Détecter plus vite l’infection
Aux petits soins
Un projet vise à détecter les infections chez le prématuré avant les premiers symptômes.
Ce n’est pas facile d’être un grand prématuré. Quand un enfant naît entre 24 et 32 semaines de grossesse, ses systèmes immunitaire et digestif, son cerveau et ses poumons ne sont pas prêts à affronter la vie au grand air. Ces petits bébés sont nombreux, entre 10 à 20 %, à contracter des infections. Moins d’une sur cinq peut être mortelle. À Rennes, le professeur Patrick Pladys, chef du service de pédiatrie du CHU(1), coordonne le projet européen Digi-NewB(2) avec Guy Carrault du LTSI(3). L’objectif est de développer des méthodes, précoces et non invasives, pour détecter ces infections.

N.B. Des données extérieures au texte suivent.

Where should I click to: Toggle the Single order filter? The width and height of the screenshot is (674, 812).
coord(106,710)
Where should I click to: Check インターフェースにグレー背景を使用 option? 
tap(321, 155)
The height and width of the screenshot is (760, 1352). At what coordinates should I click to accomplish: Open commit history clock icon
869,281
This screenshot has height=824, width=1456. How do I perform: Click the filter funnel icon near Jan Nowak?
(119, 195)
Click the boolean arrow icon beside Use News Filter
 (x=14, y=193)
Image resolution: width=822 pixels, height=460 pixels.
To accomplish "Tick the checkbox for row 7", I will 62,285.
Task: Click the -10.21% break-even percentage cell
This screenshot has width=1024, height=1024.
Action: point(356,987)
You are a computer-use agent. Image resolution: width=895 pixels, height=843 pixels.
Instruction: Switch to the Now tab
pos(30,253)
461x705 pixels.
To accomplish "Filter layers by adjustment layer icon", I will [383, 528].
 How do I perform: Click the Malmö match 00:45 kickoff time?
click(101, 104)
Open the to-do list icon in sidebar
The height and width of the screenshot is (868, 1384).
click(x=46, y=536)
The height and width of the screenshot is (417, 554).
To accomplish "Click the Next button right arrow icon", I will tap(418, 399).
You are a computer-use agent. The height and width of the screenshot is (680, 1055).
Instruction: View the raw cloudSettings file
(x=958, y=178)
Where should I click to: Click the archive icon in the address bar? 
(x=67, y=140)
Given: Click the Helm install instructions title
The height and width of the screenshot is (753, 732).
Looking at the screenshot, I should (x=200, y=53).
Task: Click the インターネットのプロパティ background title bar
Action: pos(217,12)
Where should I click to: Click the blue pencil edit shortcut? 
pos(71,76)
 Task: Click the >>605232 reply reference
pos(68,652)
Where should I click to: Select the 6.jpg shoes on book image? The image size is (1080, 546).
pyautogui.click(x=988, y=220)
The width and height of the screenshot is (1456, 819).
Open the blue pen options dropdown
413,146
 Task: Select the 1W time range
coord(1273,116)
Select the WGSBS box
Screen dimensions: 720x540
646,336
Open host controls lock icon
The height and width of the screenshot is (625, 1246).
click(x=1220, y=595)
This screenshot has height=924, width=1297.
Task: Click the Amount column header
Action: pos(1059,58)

Un indice de suspicion d’infection, contractée pendant l’hospitalisation du prématuré, a été défini. « Cet indice va de 0 à 100, décrit Patrick Pladys. À 50, l’infection est suspectée. À 80, nous en sommes sûrs. Nous voulons que l’indice nous dise le plus tôt possible si le bébé est infecté, pour pouvoir le soigner. »
Les six CHU du réseau
Pour ce faire, le médecin et les équipes qu’il coordonne dans les six CHU du réseau Hugo(4) utilisent les données recueillies auprès de 420 grands prématurés(5) : leurs rythmes cardiaque et respiratoire, ainsi que leur oxygénation. Des caméras(6) ont été installées autour des couveuses, pour enregistrer les mouvements des bébés. « Les rythmes cardiaques et respiratoires ne sont normalement pas constants dans le temps, ils s’adaptent à l’environnement. Quand un enfant est malade, il bouge moins et la complexité de ces rythmes diminue », explique le médecin.
« Aujourd’hui, nous avons identifié des variables importantes pour l’indice, sur quelques cas cliniques. Pour l’un des cas, l’indice détectait l’infection de l’enfant 48 h avant le clinicien. » Une fois ces paramètres identifiés et leur fiabilité vérifiée, ils sont intégrés à une banque de données. Ce travail est réalisé par une équipe Inserm(7) du LTSI.
Modèles de prédiction
Des scientifiques de l’Université de Tampere, en Finlande, utilisent cette base de données pour établir les modèles de prédiction des infections, donc l’indice de risque infectieux. « Une fois que cet indice est créé, les cliniciens doivent accepter de s’en servir et savoir l’interpréter », détaille Patrick Pladys.
Une interface est en cours de création.
« Elle est développée avec l’entreprise Syncrophi à Galway, qui crée un logiciel en faisant la connexion entre le traitement et l’analyse des données, complète Maude Luherne, la manager du projet. L’Université nationale d’Irlande à Galway travaille sur la facilité d’utilisation de l’interface par les soignants. Ils la testent et l’améliorent. » Des chercheurs de l’Université de Porto (Portugal) complètent l’élaboration de cet indice, grâce à une étude approfondie des rythmes cardiaques.
Le but, d’ici 2020, est d’obtenir la preuve de la performance du dispositif. « Nous espérons qu’il sera aussi performant qu’une prise de sang. »
(1) Centre hospitalier universitaire.
(2) Financé par le programme Horizon 2020 de recherche et d’innovation de l’Union européenne, ce projet de trois ans se termine l’an prochain.
(3) Laboratoire de traitement du signal et de l’image de l’Université de Rennes 1.
(4) Hôpitaux universitaires du Grand Ouest.
(5) À la fin du projet, les données de 700 bébés seront prises en compte.
(6) Développées par l’entreprise Voxygen, à Lannion.
(7) Institut national de la santé et de la recherche médicale.